RECORDED DATA >>

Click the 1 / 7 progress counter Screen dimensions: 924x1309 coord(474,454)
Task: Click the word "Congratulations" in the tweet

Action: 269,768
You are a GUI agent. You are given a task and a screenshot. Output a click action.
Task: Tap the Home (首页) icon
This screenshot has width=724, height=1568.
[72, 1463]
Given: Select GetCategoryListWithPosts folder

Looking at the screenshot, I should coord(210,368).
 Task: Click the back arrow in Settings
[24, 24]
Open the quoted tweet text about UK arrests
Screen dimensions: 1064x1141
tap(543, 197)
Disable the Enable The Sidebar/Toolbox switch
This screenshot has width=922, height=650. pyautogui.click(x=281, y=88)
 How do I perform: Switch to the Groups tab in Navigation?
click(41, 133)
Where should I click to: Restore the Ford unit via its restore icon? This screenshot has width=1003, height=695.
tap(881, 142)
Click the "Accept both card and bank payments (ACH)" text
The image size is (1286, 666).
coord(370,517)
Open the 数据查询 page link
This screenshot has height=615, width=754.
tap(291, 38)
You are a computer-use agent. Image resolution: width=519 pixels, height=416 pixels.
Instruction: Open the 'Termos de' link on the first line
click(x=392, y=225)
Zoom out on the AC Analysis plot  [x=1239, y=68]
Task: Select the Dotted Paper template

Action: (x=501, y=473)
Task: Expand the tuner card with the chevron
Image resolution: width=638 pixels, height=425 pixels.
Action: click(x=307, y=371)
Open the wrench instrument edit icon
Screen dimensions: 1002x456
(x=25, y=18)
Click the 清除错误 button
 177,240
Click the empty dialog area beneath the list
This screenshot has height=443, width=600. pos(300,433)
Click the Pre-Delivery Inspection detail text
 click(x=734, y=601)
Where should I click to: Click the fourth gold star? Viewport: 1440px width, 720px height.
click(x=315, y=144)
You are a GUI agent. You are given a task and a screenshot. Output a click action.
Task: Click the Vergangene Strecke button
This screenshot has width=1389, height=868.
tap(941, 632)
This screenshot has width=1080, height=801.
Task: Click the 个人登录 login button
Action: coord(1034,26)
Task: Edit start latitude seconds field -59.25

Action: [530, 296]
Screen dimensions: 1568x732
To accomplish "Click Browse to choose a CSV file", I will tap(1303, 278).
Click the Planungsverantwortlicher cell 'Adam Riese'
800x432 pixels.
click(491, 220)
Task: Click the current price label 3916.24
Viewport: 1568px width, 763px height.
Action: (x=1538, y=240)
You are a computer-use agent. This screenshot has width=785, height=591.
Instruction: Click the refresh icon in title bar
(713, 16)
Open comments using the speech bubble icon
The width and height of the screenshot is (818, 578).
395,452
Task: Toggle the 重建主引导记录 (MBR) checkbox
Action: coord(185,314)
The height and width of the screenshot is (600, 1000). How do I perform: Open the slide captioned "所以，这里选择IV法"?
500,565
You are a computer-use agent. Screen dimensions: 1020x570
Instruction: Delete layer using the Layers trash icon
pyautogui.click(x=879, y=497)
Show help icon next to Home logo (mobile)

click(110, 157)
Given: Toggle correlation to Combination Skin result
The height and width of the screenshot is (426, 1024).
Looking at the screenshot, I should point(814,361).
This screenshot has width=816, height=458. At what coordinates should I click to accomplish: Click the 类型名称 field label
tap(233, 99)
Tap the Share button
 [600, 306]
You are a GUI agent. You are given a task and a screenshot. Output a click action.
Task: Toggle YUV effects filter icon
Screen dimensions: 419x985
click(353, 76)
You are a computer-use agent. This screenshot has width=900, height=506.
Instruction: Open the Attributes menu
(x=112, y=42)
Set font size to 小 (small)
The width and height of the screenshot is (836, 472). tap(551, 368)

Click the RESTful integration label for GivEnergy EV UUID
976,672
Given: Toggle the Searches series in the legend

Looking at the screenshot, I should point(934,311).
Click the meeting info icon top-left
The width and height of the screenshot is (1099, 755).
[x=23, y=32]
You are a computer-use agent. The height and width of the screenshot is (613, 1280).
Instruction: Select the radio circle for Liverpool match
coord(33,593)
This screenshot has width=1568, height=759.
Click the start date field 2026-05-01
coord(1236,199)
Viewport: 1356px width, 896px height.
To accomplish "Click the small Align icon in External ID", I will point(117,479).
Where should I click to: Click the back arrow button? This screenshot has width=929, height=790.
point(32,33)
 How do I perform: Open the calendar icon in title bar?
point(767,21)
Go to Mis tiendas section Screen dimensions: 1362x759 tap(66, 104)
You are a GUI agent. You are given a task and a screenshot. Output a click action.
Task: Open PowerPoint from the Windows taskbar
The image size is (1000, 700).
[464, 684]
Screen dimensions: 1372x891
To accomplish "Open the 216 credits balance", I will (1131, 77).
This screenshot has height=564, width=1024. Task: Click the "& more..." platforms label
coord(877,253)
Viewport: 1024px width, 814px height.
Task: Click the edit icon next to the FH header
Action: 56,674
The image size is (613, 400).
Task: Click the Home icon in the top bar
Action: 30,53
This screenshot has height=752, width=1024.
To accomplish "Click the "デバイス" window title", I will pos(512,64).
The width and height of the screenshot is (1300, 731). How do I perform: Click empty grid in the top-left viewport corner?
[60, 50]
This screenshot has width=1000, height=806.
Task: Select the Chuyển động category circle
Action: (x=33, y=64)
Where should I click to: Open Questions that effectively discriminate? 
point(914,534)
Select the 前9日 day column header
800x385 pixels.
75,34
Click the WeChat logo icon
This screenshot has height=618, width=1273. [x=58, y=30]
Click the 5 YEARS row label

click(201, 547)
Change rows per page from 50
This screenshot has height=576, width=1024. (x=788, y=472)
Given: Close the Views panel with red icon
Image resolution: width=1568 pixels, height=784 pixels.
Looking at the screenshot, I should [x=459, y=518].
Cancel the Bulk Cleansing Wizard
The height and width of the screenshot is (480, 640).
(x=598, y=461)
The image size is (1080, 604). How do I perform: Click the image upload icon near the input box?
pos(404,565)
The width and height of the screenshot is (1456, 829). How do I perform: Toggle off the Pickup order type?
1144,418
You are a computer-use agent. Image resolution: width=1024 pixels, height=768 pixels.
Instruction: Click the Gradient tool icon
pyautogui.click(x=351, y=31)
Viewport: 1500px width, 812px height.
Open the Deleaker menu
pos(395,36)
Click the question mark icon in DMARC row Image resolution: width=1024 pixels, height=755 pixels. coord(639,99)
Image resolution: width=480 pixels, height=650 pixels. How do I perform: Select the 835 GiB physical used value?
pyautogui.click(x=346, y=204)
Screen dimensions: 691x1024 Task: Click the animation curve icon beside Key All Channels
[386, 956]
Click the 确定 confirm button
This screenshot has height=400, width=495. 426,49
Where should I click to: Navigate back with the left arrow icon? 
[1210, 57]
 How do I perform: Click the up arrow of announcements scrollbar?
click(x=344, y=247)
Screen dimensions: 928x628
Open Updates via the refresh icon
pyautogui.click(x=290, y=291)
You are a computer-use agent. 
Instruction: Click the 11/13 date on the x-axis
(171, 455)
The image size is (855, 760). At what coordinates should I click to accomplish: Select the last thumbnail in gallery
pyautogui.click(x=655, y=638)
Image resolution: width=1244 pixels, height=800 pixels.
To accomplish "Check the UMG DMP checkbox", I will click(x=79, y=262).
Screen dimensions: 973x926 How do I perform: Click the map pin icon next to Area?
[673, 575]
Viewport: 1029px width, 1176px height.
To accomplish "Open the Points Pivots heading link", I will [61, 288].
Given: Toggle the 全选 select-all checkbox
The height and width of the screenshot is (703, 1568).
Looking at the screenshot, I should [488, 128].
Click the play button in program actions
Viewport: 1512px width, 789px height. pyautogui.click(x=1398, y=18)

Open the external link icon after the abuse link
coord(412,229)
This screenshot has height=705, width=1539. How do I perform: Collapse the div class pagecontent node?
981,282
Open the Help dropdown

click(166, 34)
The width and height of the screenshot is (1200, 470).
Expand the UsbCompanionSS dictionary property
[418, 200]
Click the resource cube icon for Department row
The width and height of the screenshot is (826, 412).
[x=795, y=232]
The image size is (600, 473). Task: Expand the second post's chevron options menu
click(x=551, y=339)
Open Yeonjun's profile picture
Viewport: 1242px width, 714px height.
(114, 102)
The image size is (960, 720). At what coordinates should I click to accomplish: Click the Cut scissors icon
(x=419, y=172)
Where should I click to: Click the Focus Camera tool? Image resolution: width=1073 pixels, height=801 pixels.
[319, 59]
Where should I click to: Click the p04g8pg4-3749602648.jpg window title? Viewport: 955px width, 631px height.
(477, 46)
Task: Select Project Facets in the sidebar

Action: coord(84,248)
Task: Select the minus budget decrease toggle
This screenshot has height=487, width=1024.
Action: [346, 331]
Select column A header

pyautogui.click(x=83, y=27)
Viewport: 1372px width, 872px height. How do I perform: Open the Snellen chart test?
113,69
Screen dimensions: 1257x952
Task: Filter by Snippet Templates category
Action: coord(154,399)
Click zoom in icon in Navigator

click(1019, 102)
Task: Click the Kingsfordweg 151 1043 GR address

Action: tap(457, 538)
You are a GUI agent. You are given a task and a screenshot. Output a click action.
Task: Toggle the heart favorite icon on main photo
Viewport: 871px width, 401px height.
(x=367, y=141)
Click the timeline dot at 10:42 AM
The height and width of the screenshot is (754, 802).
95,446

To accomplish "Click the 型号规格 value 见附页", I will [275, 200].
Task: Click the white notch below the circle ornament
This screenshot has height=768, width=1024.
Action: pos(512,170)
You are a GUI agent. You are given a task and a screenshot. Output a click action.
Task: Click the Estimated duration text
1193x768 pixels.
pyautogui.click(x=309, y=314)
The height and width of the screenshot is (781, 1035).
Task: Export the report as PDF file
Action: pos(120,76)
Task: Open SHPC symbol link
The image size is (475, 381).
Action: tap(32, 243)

AIM OF THE TASK >> Only the lines containing "card" are needed; copy each of them from the data.

RESULT OF THIS TASK >>
Click the "Accept both card and bank payments (ACH)" text
Task: Expand the tuner card with the chevron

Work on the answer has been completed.